DNAinfo New York's round-up of the city's best special needs summer camps include sessions that offer surfing, zip-lining and competitive board gaming.
Big Apple Day Program (BADP) is a social skills summer treatment camp for children with mild to moderate (non-aggressive) difficulties, such as ADHD, Asperger’s syndrome, PDD-NOS, NVLD, Anxiety and learning difficulties.
Activities include swimming, social skills training, competitive board gaming, art, group problem-solving, athletic team sports and classroom-based academic sessions. On Fridays, there are field trips to the beach, the zoo, museums, and activities such as bowling.
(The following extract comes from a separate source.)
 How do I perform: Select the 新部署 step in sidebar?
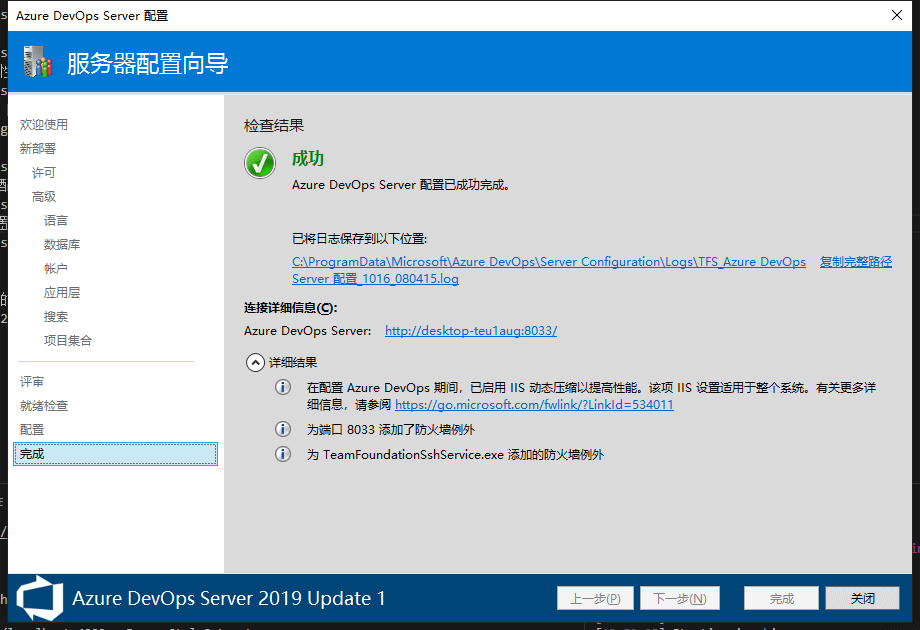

Location: Solomon Schechter School of Manhattan at 805 Columbus Ave., Upper West Side
Ages: 5 to 12
Cost: $4,500-$9,000, depending on length of program and family income level
Dates: June 30-Aug. 8
This six-week day camp caters to kids with special needs, including those on the autistic spectrum. Activities include swimming, sports, arts and crafts, music, boating, dance, pioneering and special-event days. The program also includes weekly trips to amusement parks, cultural events and shows. The camper-to-staff ratio is 3:1 and the counselors are trained to work with children with special needs. The campground includes two lakes and three Olympic-size pools.
Location: JCC of Staten Island at 1466 Manor Rd., Staten Island
Ages: 6 and up
Dates: July 7-Aug. 15
Camp Tova focuses on small group settings where campers have the opportunity to make friends and work on a wide variety of creative, social and physical skills. Camp activities include swimming, sports, arts, forays into nature and trips to the beach, a small zoo, amusement parks, and bowling. Counselors “have a background in special education and are committed to providing each child with a positive and rewarding summer experience.” The camper to staff ratio is approximately 4:1.
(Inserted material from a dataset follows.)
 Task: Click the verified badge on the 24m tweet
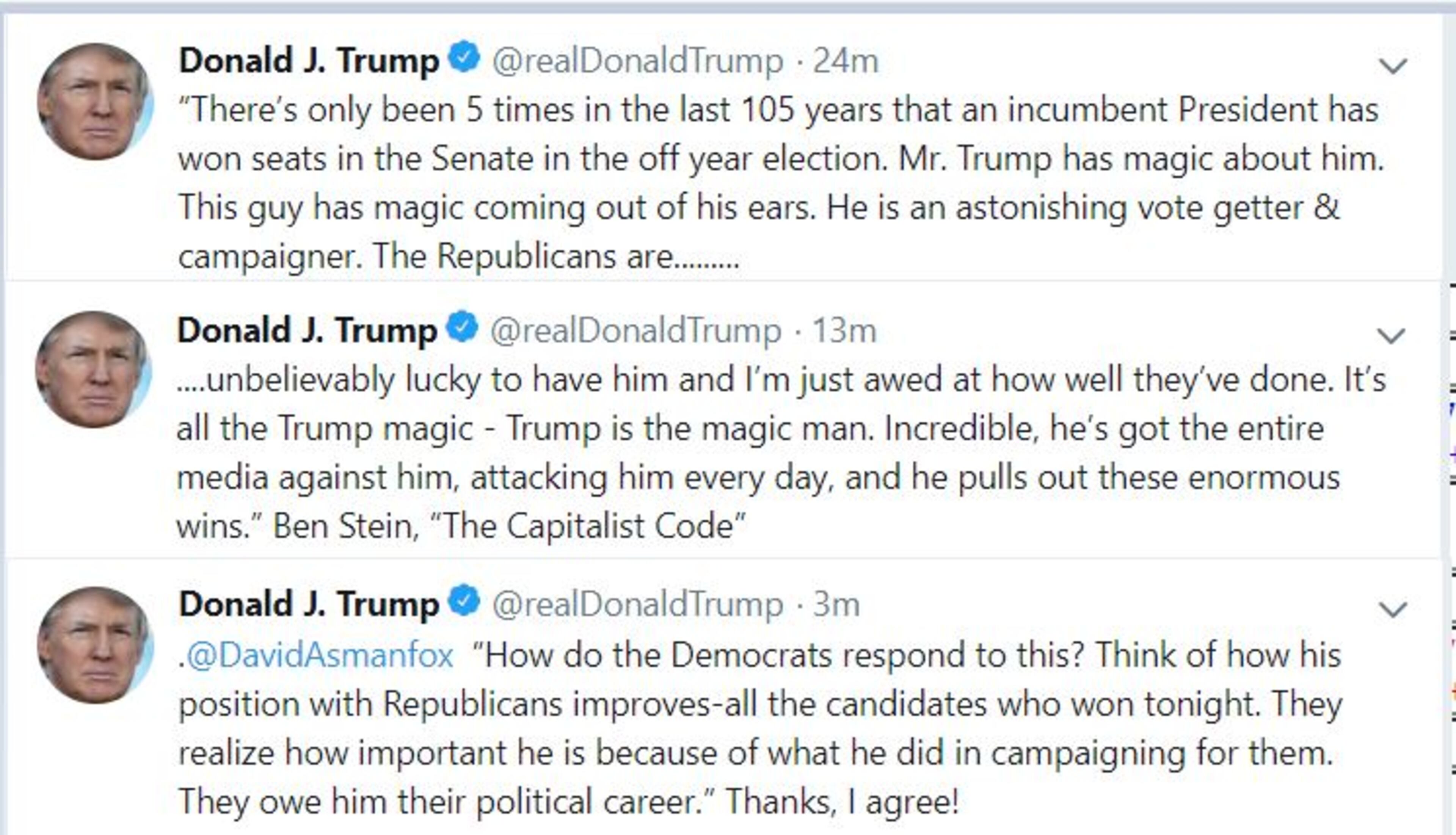tap(464, 57)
Location: 92nd Street Y at 1395 Lexington Ave., Upper East Side
Ages: 5 to 13
Dates: June 30-Aug. 19
The Quad is a camp for children who are gifted and talented in some areas but also have cognitive or social learning differences. Activities include improvisational theater, filmmaking and animation, Capoeira, photography and web development. Campers also have weekly field trips, attend classes and play outdoors. There is a 3:1 ratio of campers to staff.
Location: Spruce Street School at 12 Spruce St., Downtown Manhattan
Ages: 7 to 12
Dates: June 30-Aug. 8
Kicking the Spectrum is a martial-arts-inspired program that organizers say is "developed to teach and inspire students with special needs to combine fitness and wellness for life.” The summer camp includes karate, soccer, yoga, music and arts and crafts.
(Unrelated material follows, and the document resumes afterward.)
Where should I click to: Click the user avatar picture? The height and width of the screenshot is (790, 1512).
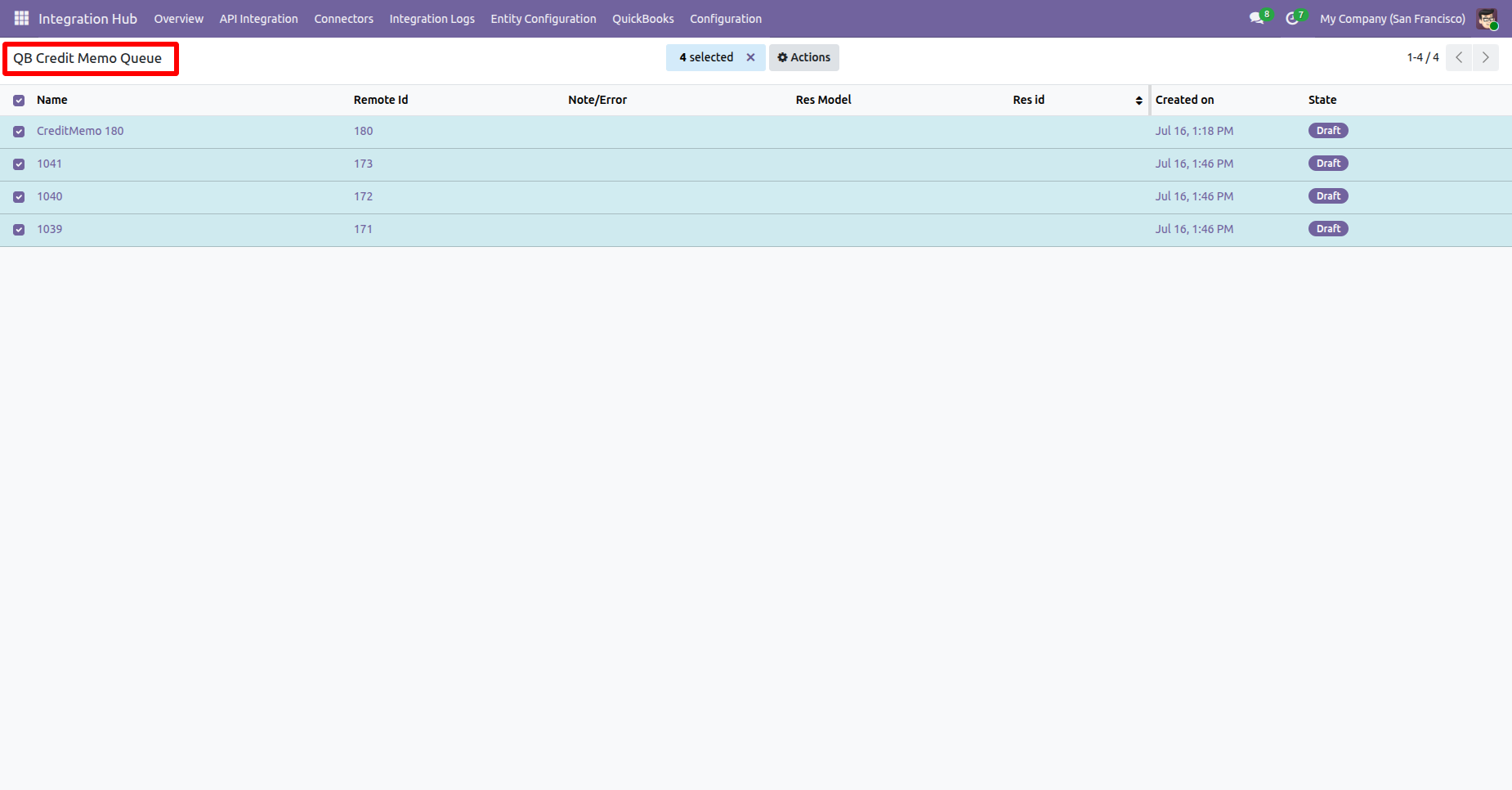(1487, 18)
Location: The McCarton Center at 350 E 82nd St., Upper East Side
Ages: 3 and older
Price: $470 a week for morning or afternoon sessions; $930 a week for full-day program
Dates: June 30-July 3; Aug. 18-22
Surfers Healing teaches children with autism how to surf. The camp was founded by pro-surfer Israel Paskowitz after he found that his autistic son’s Isaiah's sensory issues were soothed by being in the water. The one-day camp is free of charge.
Location and dates: Sept. 10 at Lido Beach, N.Y.; Sept. 12 at Montauk, N.Y.